START Given information

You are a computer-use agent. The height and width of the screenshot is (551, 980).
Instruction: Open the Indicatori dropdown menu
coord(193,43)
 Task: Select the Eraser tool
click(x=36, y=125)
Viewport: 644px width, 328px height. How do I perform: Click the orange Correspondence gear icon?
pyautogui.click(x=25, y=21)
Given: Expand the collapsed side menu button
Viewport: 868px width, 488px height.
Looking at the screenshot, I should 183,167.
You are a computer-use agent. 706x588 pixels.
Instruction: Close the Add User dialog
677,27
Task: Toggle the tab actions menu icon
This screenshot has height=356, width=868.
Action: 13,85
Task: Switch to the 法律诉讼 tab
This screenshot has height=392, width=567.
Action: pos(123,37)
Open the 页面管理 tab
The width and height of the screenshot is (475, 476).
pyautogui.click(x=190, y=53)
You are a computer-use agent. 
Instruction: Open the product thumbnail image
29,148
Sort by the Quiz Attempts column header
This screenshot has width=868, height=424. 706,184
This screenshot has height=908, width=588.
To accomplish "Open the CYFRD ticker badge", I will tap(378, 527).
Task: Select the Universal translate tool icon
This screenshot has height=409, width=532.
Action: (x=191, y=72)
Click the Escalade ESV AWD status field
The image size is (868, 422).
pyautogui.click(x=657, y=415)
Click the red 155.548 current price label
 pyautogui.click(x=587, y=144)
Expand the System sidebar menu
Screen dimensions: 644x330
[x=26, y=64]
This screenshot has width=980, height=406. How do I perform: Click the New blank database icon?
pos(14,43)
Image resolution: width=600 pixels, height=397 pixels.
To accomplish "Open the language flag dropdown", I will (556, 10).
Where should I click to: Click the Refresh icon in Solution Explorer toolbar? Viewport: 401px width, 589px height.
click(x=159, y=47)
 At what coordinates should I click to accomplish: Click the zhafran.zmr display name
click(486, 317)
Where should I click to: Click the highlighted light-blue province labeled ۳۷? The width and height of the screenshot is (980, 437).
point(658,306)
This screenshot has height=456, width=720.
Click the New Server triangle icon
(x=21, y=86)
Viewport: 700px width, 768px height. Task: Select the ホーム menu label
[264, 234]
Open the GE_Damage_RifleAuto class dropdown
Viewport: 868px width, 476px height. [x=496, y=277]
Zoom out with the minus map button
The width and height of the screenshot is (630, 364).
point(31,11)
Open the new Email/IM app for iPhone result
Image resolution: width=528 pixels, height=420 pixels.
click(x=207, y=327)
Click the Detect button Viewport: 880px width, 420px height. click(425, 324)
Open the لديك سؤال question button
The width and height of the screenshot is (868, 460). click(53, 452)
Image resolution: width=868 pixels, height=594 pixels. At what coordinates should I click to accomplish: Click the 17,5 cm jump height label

END Given information

Please copy out each entry exactly as it appears above.

Exercise output
You are a computer-use agent. The height and width of the screenshot is (551, 980).
Instruction: Open the Indicatori dropdown menu
coord(193,43)
 Task: Select the Eraser tool
click(x=36, y=125)
Viewport: 644px width, 328px height. How do I perform: Click the orange Correspondence gear icon?
pyautogui.click(x=25, y=21)
Given: Expand the collapsed side menu button
Viewport: 868px width, 488px height.
Looking at the screenshot, I should 183,167.
You are a computer-use agent. 706x588 pixels.
Instruction: Close the Add User dialog
677,27
Task: Toggle the tab actions menu icon
This screenshot has height=356, width=868.
Action: 13,85
Task: Switch to the 法律诉讼 tab
This screenshot has height=392, width=567.
Action: pos(123,37)
Open the 页面管理 tab
The width and height of the screenshot is (475, 476).
pyautogui.click(x=190, y=53)
You are a computer-use agent. 
Instruction: Open the product thumbnail image
29,148
Sort by the Quiz Attempts column header
This screenshot has width=868, height=424. 706,184
This screenshot has height=908, width=588.
To accomplish "Open the CYFRD ticker badge", I will tap(378, 527).
Task: Select the Universal translate tool icon
This screenshot has height=409, width=532.
Action: (x=191, y=72)
Click the Escalade ESV AWD status field
The image size is (868, 422).
pyautogui.click(x=657, y=415)
Click the red 155.548 current price label
 pyautogui.click(x=587, y=144)
Expand the System sidebar menu
Screen dimensions: 644x330
[x=26, y=64]
This screenshot has width=980, height=406. How do I perform: Click the New blank database icon?
pos(14,43)
Image resolution: width=600 pixels, height=397 pixels.
To accomplish "Open the language flag dropdown", I will (556, 10).
Where should I click to: Click the Refresh icon in Solution Explorer toolbar? Viewport: 401px width, 589px height.
click(x=159, y=47)
 At what coordinates should I click to accomplish: Click the zhafran.zmr display name
click(486, 317)
Where should I click to: Click the highlighted light-blue province labeled ۳۷? The width and height of the screenshot is (980, 437).
point(658,306)
This screenshot has height=456, width=720.
Click the New Server triangle icon
(x=21, y=86)
Viewport: 700px width, 768px height. Task: Select the ホーム menu label
[264, 234]
Open the GE_Damage_RifleAuto class dropdown
Viewport: 868px width, 476px height. [x=496, y=277]
Zoom out with the minus map button
The width and height of the screenshot is (630, 364).
point(31,11)
Open the new Email/IM app for iPhone result
Image resolution: width=528 pixels, height=420 pixels.
click(x=207, y=327)
Click the Detect button Viewport: 880px width, 420px height. click(425, 324)
Open the لديك سؤال question button
The width and height of the screenshot is (868, 460). click(53, 452)
Image resolution: width=868 pixels, height=594 pixels. At what coordinates should I click to accomplish: Click the 17,5 cm jump height label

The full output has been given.